Bridging loans and medium term finance options

The amount of money being lent out through bridging finance is most likely going to increase further throughout 2012. This in many ways is good news for future customers who will be taking out a bridging loan. This expected increase continues the rise in bridging finance that has taken place over the last two years, very much the exception to finance in general, the supply of which has decreased since the credit crunch.

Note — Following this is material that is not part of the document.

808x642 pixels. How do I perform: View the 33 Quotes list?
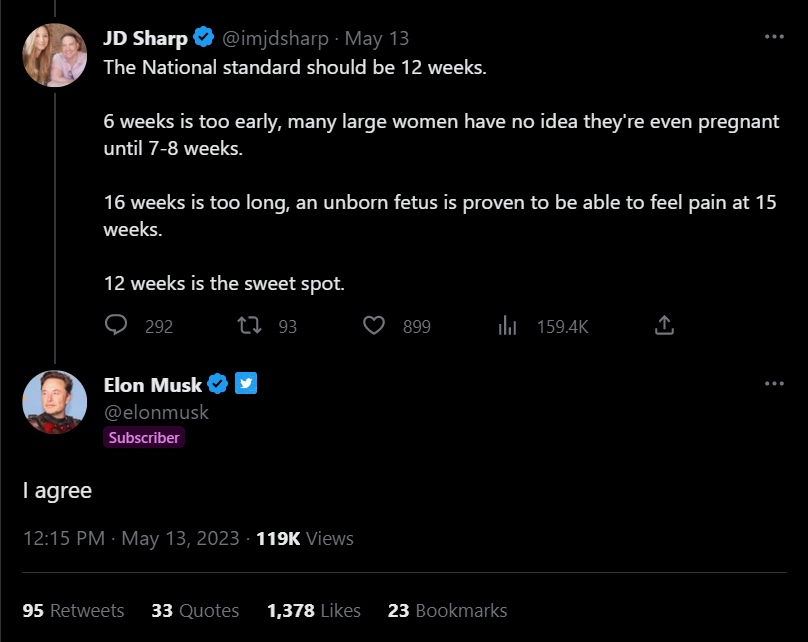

Like other forms of finance the requirements for obtaining bridging finance has become more stringent since the credit crunch, however bridging criteria is nevertheless much more flexible than other methods of borrowing. Many bridging loan facilities allow for a poor credit history and are also flexible in affordability because bridging loans are only for the short term. The type of security used to secure bridging loans can also be more diverse, in that certain property unacceptable to the more mainstream lenders maybe perfectly acceptable to a bridging finance provider. For example property that is in need of rebuild or of an unusual construction.

The toughening lending criteria that has made it difficult or impossible for many customers to obtain finance from the mainstream lenders is one reason why bridging loans have become more popular. Being unable to find finance from their normal sources, customers have looked elsewhere, leading some of them to opt for bridging finance.

The rise in demand for bridging loans and potential profits has encouraged more bridging providers to enter this market, and existing providers to expand their lending. With more bridging providers offering more bridging finance this is great news for customers. Increased competition will lead to better deals for customers, along with improved service and more options with regards to lending criteria and terms and conditions.

For people looking for a short term loan having the bridging finance providers has proved to be a very welcomed alternative to the mainstream lenders. However, for people looking for long term finance there isn’t really any great long term borrowing options that have more flexible lending criteria. As for medium term finance some of the bridging providers are starting to offer medium term facilities of up to 3 years. Although their underwriting is not as flexible as it is for their bridging loans, in particular they are concerned about affordability and how the loan is going to be repaid along with any monthly interest payments, they are providing serious finance alternatives.

Short term loans which are available quickly and with flexible lending criteria can be a better alternative to a bridging loan. For customers who require finance for the short term but are unsure about when their funds to repay a bridging loan will be available, due to for example waiting for their property to sell, a short term loan can provide more breathing space in addition to being a cheaper option. This is particularly important when a bridging loan is reaching the end of its term, because no one wants to be in the situation of having to accept a low offer on a property due to it turning into a distressed sale!